The Supreme Court’s ruling In Harris v. Quinn seems limited in its scope. According to Matthew Rothschild of the Progressive, the Court’s decision could be best called “odd.” The result could have been a disaster for public sector unions. Instead, the decision is limited to home care workers in Illinois. Rothschild does not the language of Judge Samuel Alito’s decision, which could set up more problems for public sector workers in the future. Norman Goldman, a former lawyer and current radio talk show host, made a similar comment. He noted that the Court sometimes rules by small steps. If the Court maintains its current line up or adds more conservative justices, this decision might be just the first slice. However, if more liberal justices are put on the Court, this case could be forgotten and meaningless.

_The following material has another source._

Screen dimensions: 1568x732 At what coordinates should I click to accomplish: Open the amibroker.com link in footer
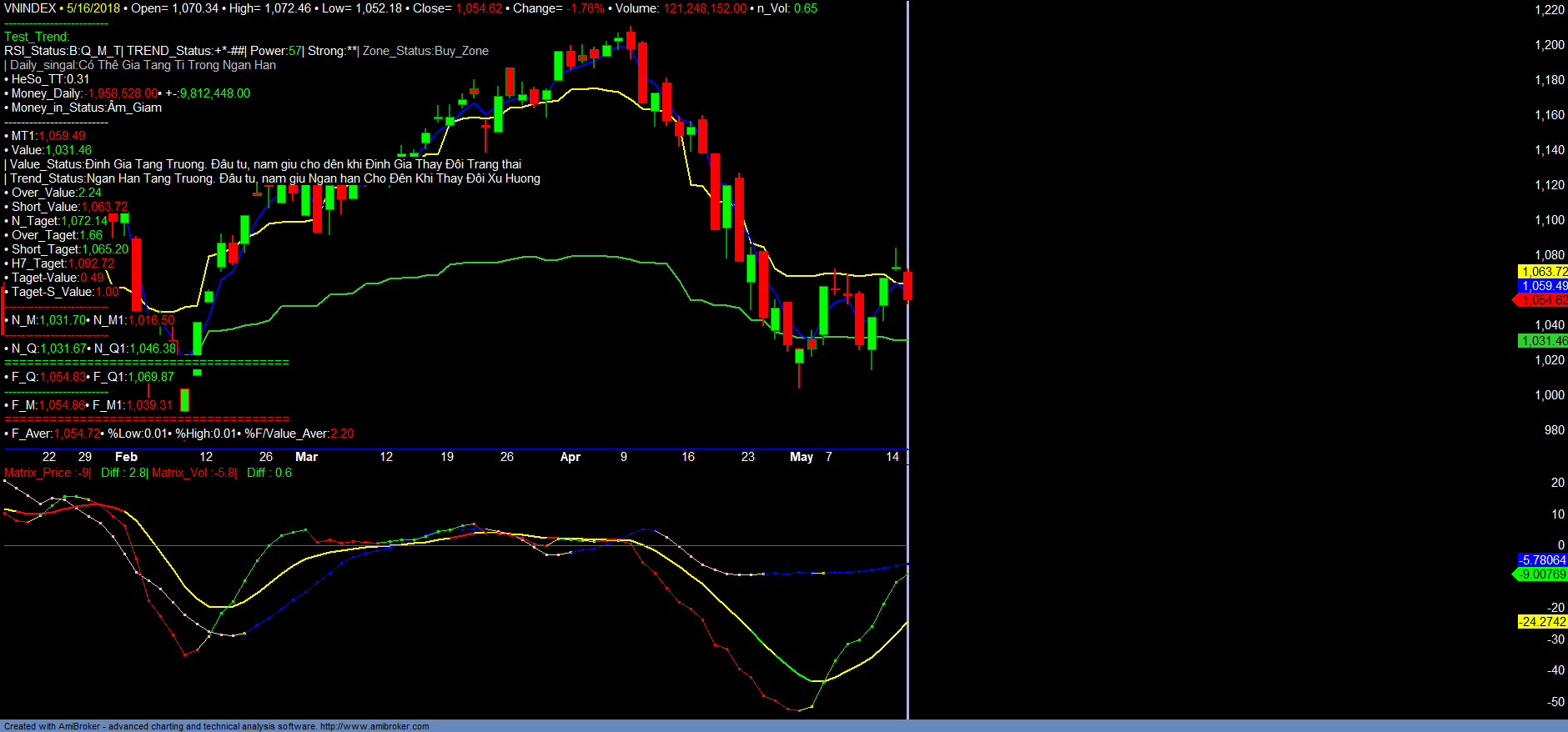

In other news at the Court, the same justices who took rights from unions gave them to employers. In the Hobby Lobby case, the Court ruled that an employer could limit what kind of health coverage it provides employees based on the owners’ religious beliefs. Again, the case was limited to certain kinds of health insurance. However, this case is chilling to me. What if an employer’s religious beliefs held that women should be in the home? Could that company not hire women or not promote them to positions of management? Or, as in the case of Christian Scientists, what if the owner followed a religion that did not believe in traditional medical care?
Both cases are troubling because they are so limited in their scope. Following Goldman’s reasoning, the real problems for workers might be the result of cases that build on each other. The Supreme Court has always been a political institution. Working people need to remember what the Court has done when it comes time to vote. Justice may be blind, but judges are not.